The rise of artificial intelligence is accelerating the sophistication and automation of ransomware, phishing and credential theft campaigns. These threats, especially ransomware, are evolving into attacks that are increasingly faster, more personalized, and more difficult to detect. This phenomenon is especially critical in hybrid and distributed work environments, where the traditional model based on physical endpoints begins to show limitations against automated attacks, including ransomware and identity-based attacks.
This evolution is already reflected in the main reports of the sector. According to the Security Landscape Report 2026 by CyberArk, a company belonging to Palo Alto Networks, 97% of Spanish organizations have suffered at least one identity-related breach in the last 12 months, many of them directly or indirectly linked to ransomware incidents. Additionally, 88% report experiencing three or more such incidents, including advanced ransomware attacks targeting privileged credentials.
Credential-based attacks on the rise
The report also warns of the growth of credential-based attacks, MFA bypass and compromised privileged access, a scenario that facilitates the spread of ransomware within organizations. All of this occurs in a context marked by the increase in machine identities and AI agents with access to corporate systems and data, which expands the surfaces exploitable by ransomware.
The rise of this type of threats, especially ransomware, is forcing many companies to rethink their workplace protection strategies. In many cases, a ransomware incident can block access, interrupt critical operations and compromise productivity for hours or even days, generating significant economic and reputational losses.
The virtualization of the workplace allows us to reduce the exposure surface and improve the capacity to recover from cyber attacks
In this scenario, more and more organizations are looking for workplace models that are less dependent on the physical endpoint and have greater recovery capacity against incidents such as ransomware. Workplace virtualization allows you to centralize desktops, applications and data, reducing the surface area exposed to ransomware, simplifying IT management and improving the ability to respond to any cyber attack.
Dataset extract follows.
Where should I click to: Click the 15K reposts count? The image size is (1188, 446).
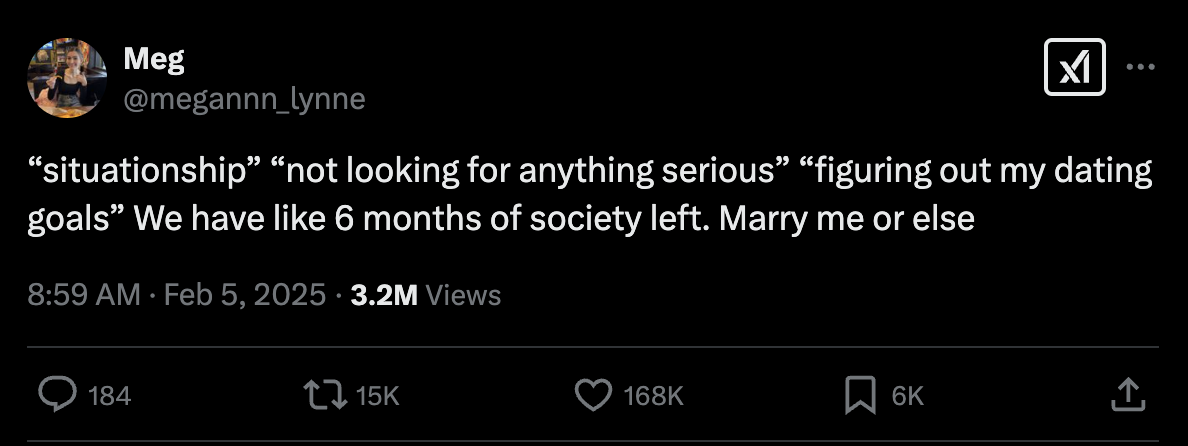coord(377,396)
Ensure centralized and secure access
Digital workplace solutions such as UDS Enterprise, the platform developed by Virtual Cable, allow us to offer centralized and secure access to virtual desktops and applications from any location and device. This model makes it easy to separate data and applications from the physical device, strengthen control over the infrastructure, and accelerate recovery after a ransomware incident or other type of threat.
“The problem is no longer just avoiding the attack, especially in the case of ransomware, but ensuring that activity can be quickly restored when it occurs,” says Javier González, technical director of Virtual Cable. “In increasingly distributed environments exposed to automated threats, UDS Enterprise helps organizations reinforce operational continuity.”
Beyond prevention, organizations are beginning to prioritize strategies aimed at strengthening resilience against cyberattacks, including ransomware, and other automated threats.